Kasich town hall draws standing-room only crowd

GVL / Kevin Sielaff – Governor of Ohio and Republican presidential hopeful John Kasich speaks inside the Grand River Room in Kirkhof Monday, Feb. 15, 2016.

Kevin Sielaff

GVL / Kevin Sielaff – Governor of Ohio and Republican presidential hopeful John Kasich speaks inside the Grand River Room in Kirkhof Monday, Feb. 15, 2016.

Audra Gamble

In just 20 days, Michiganders will take to the polls to make their voice heard for the first time in the 2016 presidential race.

As the March 8 primaries draw nearer and nearer, candidates from both sides of the aisle will focus more attention and funds on the Mitten State. However, some candidates are getting out ahead of the rest of the field in the hopes of snagging a win in Michigan.

For Ohio governor and Republican presidential candidate John Kasich, a strong showing in the Midwest is key to the continuation of his Oval Office bid. In order to kick off his Michigan efforts, Kasich held a town hall meeting at Grand Valley State University on Feb. 15 in the Grand River Room of the Kirkhof Center.

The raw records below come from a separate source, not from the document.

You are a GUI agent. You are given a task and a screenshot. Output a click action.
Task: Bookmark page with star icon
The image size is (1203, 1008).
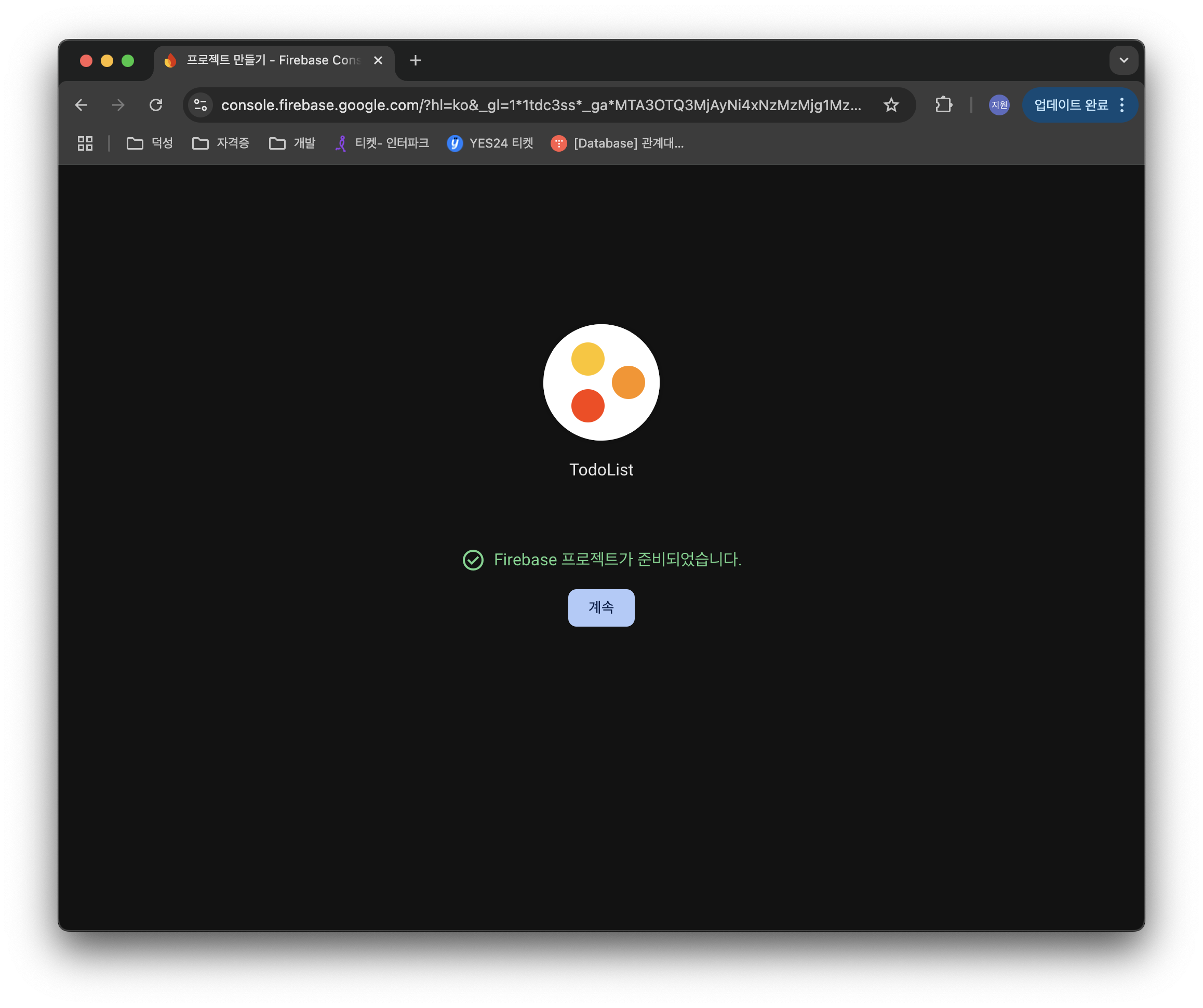(x=891, y=105)
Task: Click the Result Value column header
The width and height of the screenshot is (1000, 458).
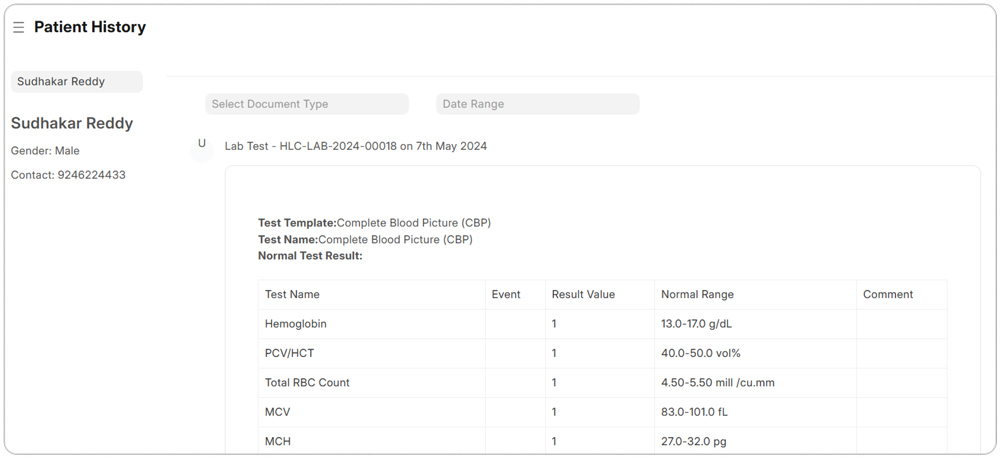Action: point(583,294)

Though the event was moved from the Pere Marquette Room to its final location due to overcrowding concerns, the Grand River Room was still standing-room only on Monday morning. According to College Republicans President Mike Sullivan, 700-750 attendees showed up to the event.

“I didn’t think it’d be that much,” Sullivan said. “We exceeded capacity. I was happy with the turnout from the students, especially.”

Kasich’s speech was a mix between policy and paternal advice, focusing on how his stances on issues would affect college students.

“All of us adults promised young people that if you go to college, everything would be great,” Kasich said. “Somehow, we got let down.”

Kasich touched on his views on mental health, small businesses, job readiness and the recent death of Supreme Court Justice Antonin Scalia.

Amid Kasich’s policy points, he also urged college students to make smart decisions in their social lives.

“When you go to that party and you’re having that drink, don’t going near that bowl of pills,” Kasich said. “(There are) too many young drug addicts. Please don’t go there.”

The town hall setting gave Kasich the opportunity to expand upon his few opportunities to express his views he receives in national Republican debates. His message appealed to many in attendance.

“I’ve always been a John Kasich fan from the beginning, but I didn’t think he was really capable of getting the primary because he was so low,” said University of Illinois student Tim Zwartz, who came to GVSU just for the town hall. “I think when he came in second in New Hampshire, he’s showing the American people and the primary voters that he has a shot to take down (Donald) Trump, which I think would be really good for the Republican Party and the national election.”

However, not all young voters bought into Kasich’s ideas.

“I have mixed feelings about Kasich,” said GVSU student John Foreman. “I think he’s pandering too hard to the left and to moderates. I think it’s thinking like that that has led to a weak Republican Party for the past 20 years and Kasich would just be an extenuation of that.”

While Kasich is not currently polling well in Michigan, his presence at GVSU gave many students their first opportunity to engage with a presidential campaign in person.

“I was interested as an active person in civil engagement,” said student senator Kris Butler. “It’s not often that you get to hear a presidential candidate speak, so that was an opportunity that I wasn’t going to miss.”

For Sullivan, the large turnout was encouraging to see, particularly heading into the home stretch before Michigan’s primaries.

“I think students at Grand Valley care about issues going on in politics right now,” Sullivan said. “I think they’re showing that we’re a university that becomes engaged not only in the classroom, but out in the public.”